=== Tasks to carry out ===
(A) In the article on recursive descent PEG parsers, what does the name YARD stand for?
(B) Resume the article on recursive descent PEG parsers, picking up after its final sentence.

=== Document passage ===
Channels ▼
RSS

Tools

Recursive Descent PEG Parsers Using C++ Templates


Christopher is a freelance programmer and consultant, with a particular interest in the design and implementation of programming languages. He can be contacted at cdiggins@gmail.com.


In this article, I introduce the YARD (short for "Yet Another Recursive Descent") C++ parsing framework. YARD is based on the PEG ("Parsing Expression Grammars") formalism, and makes heavy use of template programming. The complete source code for YARD is available online from Dr. Dobb's and Google Code.

LR Parsers and BNFs

The syntax of many programming languages is expressed using a grammar in a form called Backus Normal Form (BNF). BNF is a particular representation of Context-Free Grammars (CFG). Often people construct programming language parsers that first break the input into tokens, a process called "lexical analysis." They would then parse the list of tokens using a LR (Left-to-right scanning Right-Most derivation) parser.

Writing tokenizers and LR parsers, in particular the lookup tables used by most LR parsers, is an arduous task. However, many tools exist that, given a grammar, automatically generate the tokenizing and parsing code (Lex and YACC, for instance). But there are several problems with the traditional approach of building LR parsers using code generation tools:

  • Code generators are complex pieces of software that have their own peculiar syntax and a steep learning curve.
  • Debugging the grammars and generated code is challenging.
  • Converting from BNF form to an appropriate LR form is difficult.
  • Separate passes and tools for lexing and parsing is inconvenient.

Recursive Descent Parsers

Recursive descent (RD) parsers are a form of parser that is easier to construct by hand, but have been unfairly shunned due to a perceived lack of efficiency. The other phases of syntactic analysis (construction of the AST, for instance) far outweigh any performance hit associated with RD parsers. Furthermore, in my own comparisons I have seen YARD parsers perform on the same order of magnitude as well as an LR parser generated by YACC for parsing the C language (for simple grammar recognition tasks).

One of the pleasant aspects of RD parsers is that they resemble the BNF expression of the grammar. Most production rules in the grammar can be mapped to a function that looks at the input and sees if the current input can be constructed using the definition of the rule that it represents. Because rules are constructed from other rules, we call the functions for recognizing the other production rules. As rules can refer to themselves directly or indirectly, this process is recursive.

=== Extracted entries ===
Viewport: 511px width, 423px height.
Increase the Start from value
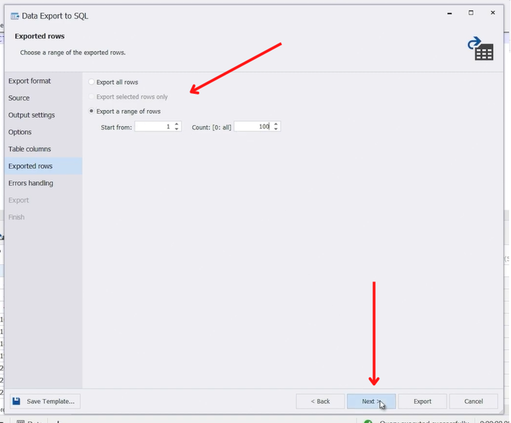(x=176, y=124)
--
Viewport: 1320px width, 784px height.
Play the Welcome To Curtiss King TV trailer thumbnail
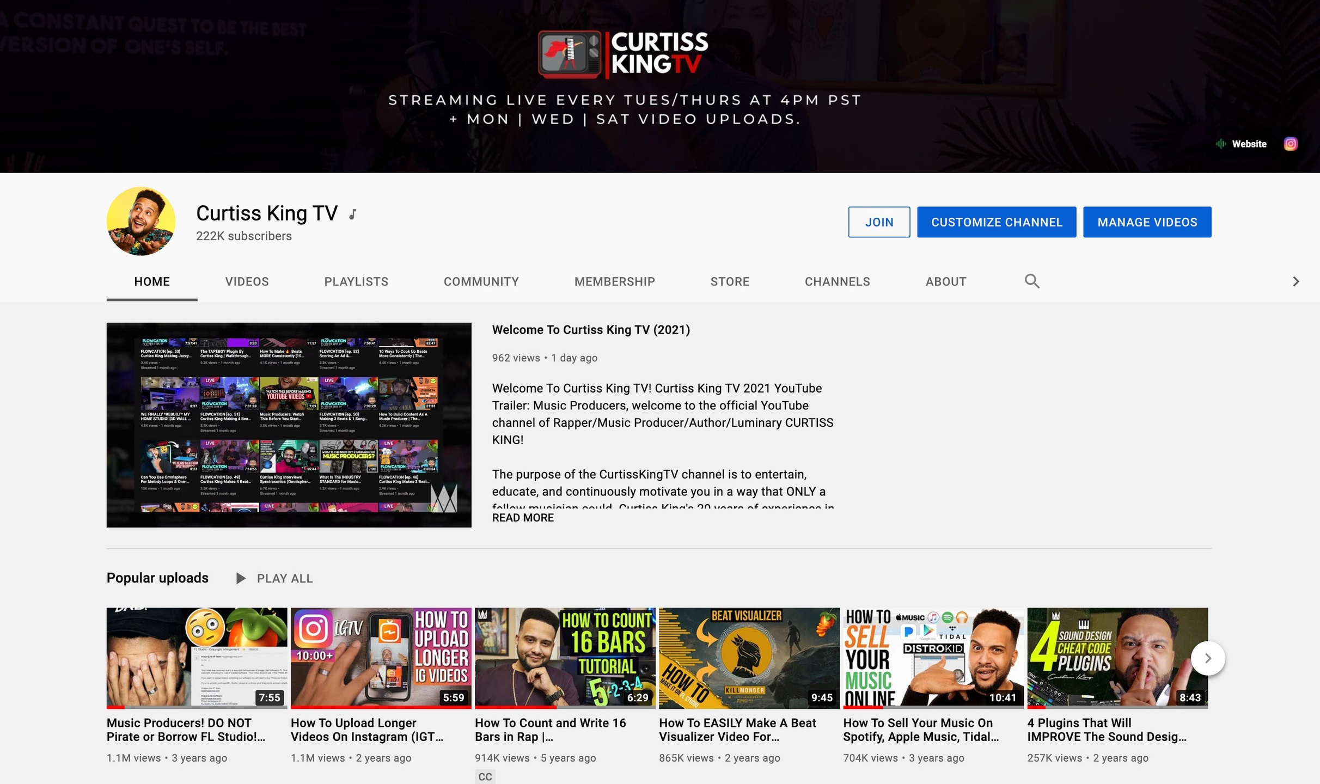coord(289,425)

=== Answers to each task ===
(A) Yet Another Recursive Descent

(B)
Parsing Expression Grammars

Recently a new grammar formalism by Bryan Ford called a "Parsing Expression Grammar" (PEG) has become increasingly popular for expressing the syntax of programming languages. PEGs can be used to construct very efficient parsers. A memoizing parser called a packrat parser has been shown to have linear time complexity.

Personally, I am most interested in the fact that the formalism is unambiguous, lends itself more naturally to the construction of parsers, and can be used to eliminate the tokenization phase. In a PEG, the entire grammar can be described with a single grammar.

PEGs can be viewed as a formal definition of a parser. Unlike a BNF, a PEG does not say how to produce legal syntactic phrases, but rather how to recognize legal syntactic phrases. This means that a PEG rule is a matching rule whereas a BNF rule is a production rule. We cannot interpret a grammar in BNF literally as a PEG, but oftentimes, the translation is straightforward. One notable feature of a PEG, which is absent in a BNF, are zero-width assertions. These are rules that do not consume input. Such rules are useful for expressing branching logic within the grammar.

Yet Another Recursive Descent (YARD) Parsing Framework

The Yet Another Recursive Descent (YARD ) parsing framework I present here is a simple yet powerful RD parsing framework that represents grammar rules as types, and PEG operators as templates. This approach lets you construct an efficient parser by writing out grammar rules as types that inherit from other types (including template instantions).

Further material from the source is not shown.